Die meisten Laute kann man ohne Lippenbewegung bilden, dennoch kostet es viel mühevolle Übung, sich die normalen Bewegungen von Kiefer und Lippen beim Sprechen abzutrainieren. Und einige Buchstaben wie B, P, F und V sowie M lassen sich ohne Lippenbewegung zunächst gar nicht sprechen, wie jeder merkt, der es einmal ausprobiert.
Sascha Grammel empfiehlt, die Bildung dieser Laute mit der Zunge bzw. den Schneidezähnen zu unterstützen, sodass diese die Rolle der Lippen übernehmen. Doch im Selbstversuch stellt sich heraus: Das klappt nicht sofort, sondern bedarf vieler Übung, z.B. mit Sätzen wie „Bürsten mit Biberborsten bürsten besonders gut.“ Für den Anfang reicht es, statt „b“ ein „d“ oder „w“ zu sprechen oder statt „m“ ein „n“.
Bei Perry Paul wird der bayerische Kultusminister Spaenle so zum „Staenle“. Das mag nicht jedem auffallen, ist aber nicht ideal.
Hat man das Sprechen ohne Lippenbewegung erst einmal gelernt, will die Puppe gebaut sein: Mit einem großen Kopf, der Bauchredner und Figur „auf Augenhöhe“ bringt, und einem in irgendeiner Hinsicht attraktiven Äußeren, das die Blicke der Zuschauer vom Spieler (und seinen Lippen) ablenkt. Wenn ein Ventriloquist sich mit seiner Puppe unterhält, wendet er sich zudem in aller Regel der Puppe zu, sodass das Publikum ihn nur im Profil sieht – und damit noch weniger auf seine Lippen achtet bzw. achten kann.

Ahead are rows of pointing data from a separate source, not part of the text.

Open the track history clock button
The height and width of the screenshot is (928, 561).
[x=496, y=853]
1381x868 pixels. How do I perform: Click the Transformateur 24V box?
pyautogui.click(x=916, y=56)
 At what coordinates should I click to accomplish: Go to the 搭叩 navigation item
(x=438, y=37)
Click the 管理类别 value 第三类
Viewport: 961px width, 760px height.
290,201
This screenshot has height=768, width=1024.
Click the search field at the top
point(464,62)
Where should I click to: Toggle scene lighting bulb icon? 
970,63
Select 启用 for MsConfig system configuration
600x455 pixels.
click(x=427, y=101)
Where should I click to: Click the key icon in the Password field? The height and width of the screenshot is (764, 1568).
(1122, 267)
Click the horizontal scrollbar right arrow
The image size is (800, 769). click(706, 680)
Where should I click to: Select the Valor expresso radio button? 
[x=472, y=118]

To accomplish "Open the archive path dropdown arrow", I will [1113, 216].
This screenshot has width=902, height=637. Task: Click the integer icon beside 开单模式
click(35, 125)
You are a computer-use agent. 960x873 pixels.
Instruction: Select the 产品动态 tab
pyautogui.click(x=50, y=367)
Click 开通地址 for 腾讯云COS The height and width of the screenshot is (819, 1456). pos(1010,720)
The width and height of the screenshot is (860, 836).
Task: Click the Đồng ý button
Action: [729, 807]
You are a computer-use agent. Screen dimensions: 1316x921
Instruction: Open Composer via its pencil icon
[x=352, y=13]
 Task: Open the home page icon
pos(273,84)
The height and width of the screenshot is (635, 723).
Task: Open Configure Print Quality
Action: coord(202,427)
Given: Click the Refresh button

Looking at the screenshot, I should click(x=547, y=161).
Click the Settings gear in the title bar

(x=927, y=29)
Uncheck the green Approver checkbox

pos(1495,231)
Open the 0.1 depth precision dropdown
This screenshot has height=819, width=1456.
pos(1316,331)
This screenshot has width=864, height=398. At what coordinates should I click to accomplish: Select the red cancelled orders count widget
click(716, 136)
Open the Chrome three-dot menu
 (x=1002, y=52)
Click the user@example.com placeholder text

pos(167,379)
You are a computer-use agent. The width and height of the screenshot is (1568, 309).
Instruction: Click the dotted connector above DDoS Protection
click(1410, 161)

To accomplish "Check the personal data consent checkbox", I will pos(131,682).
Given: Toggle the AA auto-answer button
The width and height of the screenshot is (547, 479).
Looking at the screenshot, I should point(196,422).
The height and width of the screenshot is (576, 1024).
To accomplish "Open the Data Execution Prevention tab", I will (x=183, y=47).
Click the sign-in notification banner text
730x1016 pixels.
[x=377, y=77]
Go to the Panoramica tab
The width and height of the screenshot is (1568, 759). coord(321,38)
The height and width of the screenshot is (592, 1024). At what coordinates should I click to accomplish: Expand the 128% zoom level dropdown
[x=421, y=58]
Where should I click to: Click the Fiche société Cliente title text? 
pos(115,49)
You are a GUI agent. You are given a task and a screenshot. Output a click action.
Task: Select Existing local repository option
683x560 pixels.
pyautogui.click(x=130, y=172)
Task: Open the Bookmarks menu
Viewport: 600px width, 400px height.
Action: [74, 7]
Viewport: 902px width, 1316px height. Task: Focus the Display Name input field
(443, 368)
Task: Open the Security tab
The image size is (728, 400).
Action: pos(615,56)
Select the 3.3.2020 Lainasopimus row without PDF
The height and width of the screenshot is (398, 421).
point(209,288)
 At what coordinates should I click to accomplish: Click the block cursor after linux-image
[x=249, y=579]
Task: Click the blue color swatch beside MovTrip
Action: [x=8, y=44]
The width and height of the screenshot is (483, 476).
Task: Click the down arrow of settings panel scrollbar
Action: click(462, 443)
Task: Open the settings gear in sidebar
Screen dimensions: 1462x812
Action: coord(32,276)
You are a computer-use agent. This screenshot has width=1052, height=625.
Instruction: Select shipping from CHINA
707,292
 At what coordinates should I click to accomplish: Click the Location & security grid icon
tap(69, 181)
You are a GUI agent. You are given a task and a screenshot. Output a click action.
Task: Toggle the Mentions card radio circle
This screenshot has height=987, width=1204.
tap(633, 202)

Nun braucht die Puppe noch eine Stimme, die sich möglichst stark von derjenigen ihres Spielers unterscheidet – Vorsicht, Männer: Mit Kopfstimme zu sprechen ist auf die Dauer extrem belastend!
Die meiste Aufmerksamkeit muss der Bühnenkünstler in spe allerdings dem Text widmen. Er sollte natürlich möglichst wenige der problematischen Lippenlaute enthalten. Die Witze übernimmt die Puppe, sie ist der Mittelpunkt der Vorführung – alles andere wirkte nur selbstgefällig.
Um mit dem „Bauch“ zu reden, bedarf es also vieler Talente auf einmal: Man muss seine Stimme gut und im schnellen Wechsel verstellen und zündende Texte verfassen können, handwerklich-künstlerisches Geschick besitzen und mit viel Geduld und Übung die individuelle Sprechtechnik erlernen. Wer mit dem Bauchreden anfangen will, muss sich aber gar nicht vornehmen, innerhalb von wenigen Jahren oder gar Monaten seinen Lebensunterhalt damit bestreiten zu können. Wie schön wäre es alleine schon, auf Partys oder in sozialen Berufen andere Menschen zum Lachen zu bringen!